WORK TO BE COMPLETED →
From the line that contains "The height and" to the end of the entries, copy each line exactly, though the pictures stay out.

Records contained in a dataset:
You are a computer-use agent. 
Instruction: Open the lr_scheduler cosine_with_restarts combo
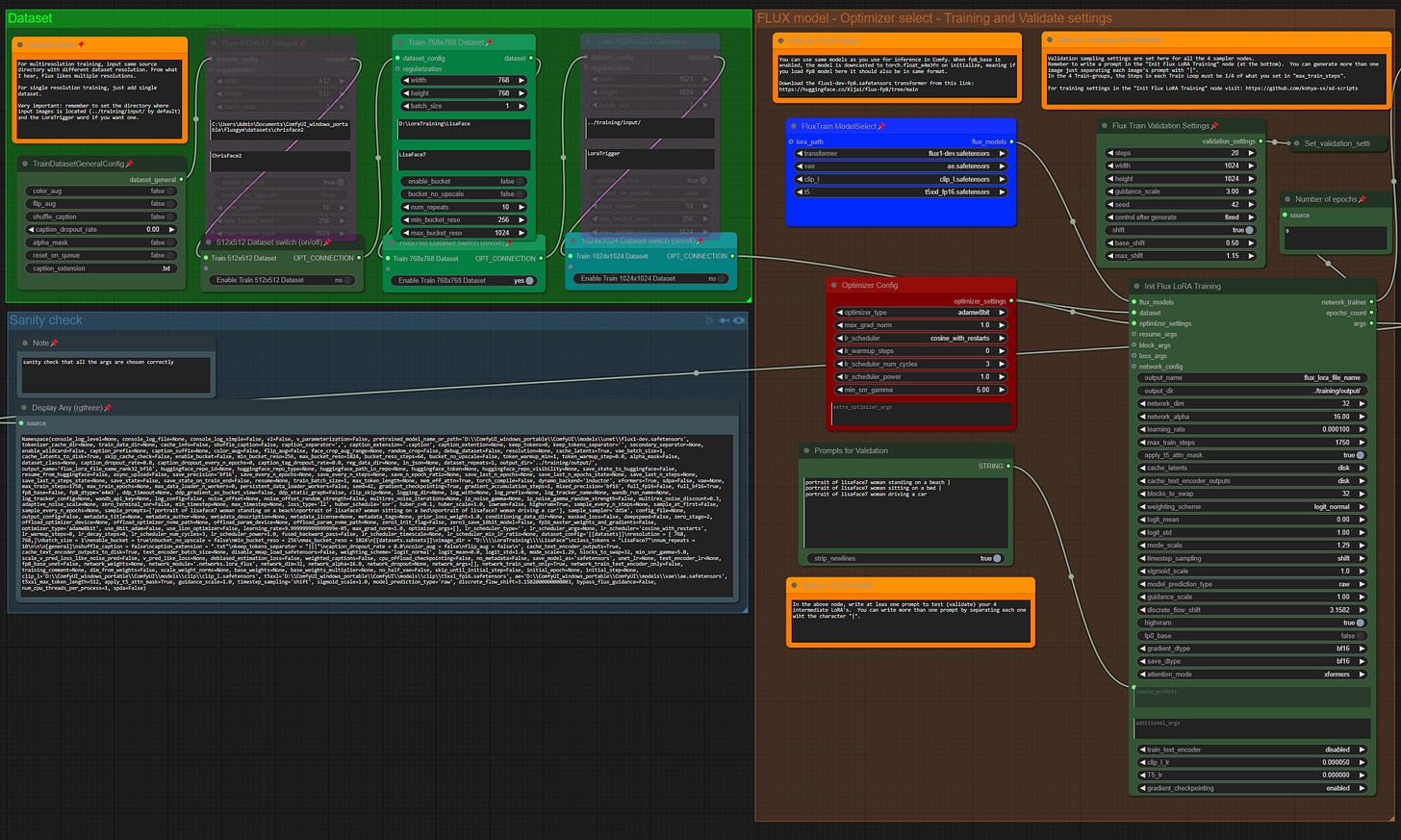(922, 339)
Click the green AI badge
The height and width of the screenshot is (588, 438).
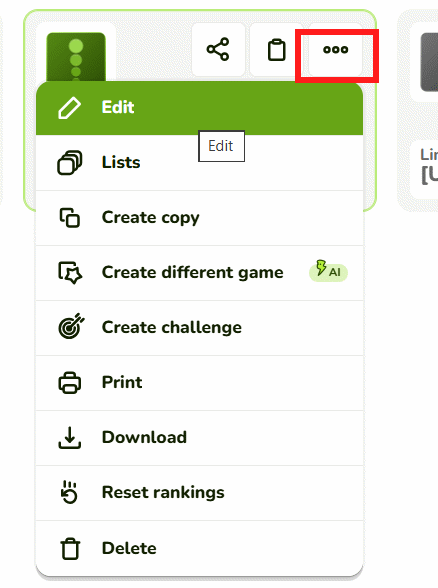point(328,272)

RESPONSE TO THE EXERCISE →
The height and width of the screenshot is (588, 438).
point(328,272)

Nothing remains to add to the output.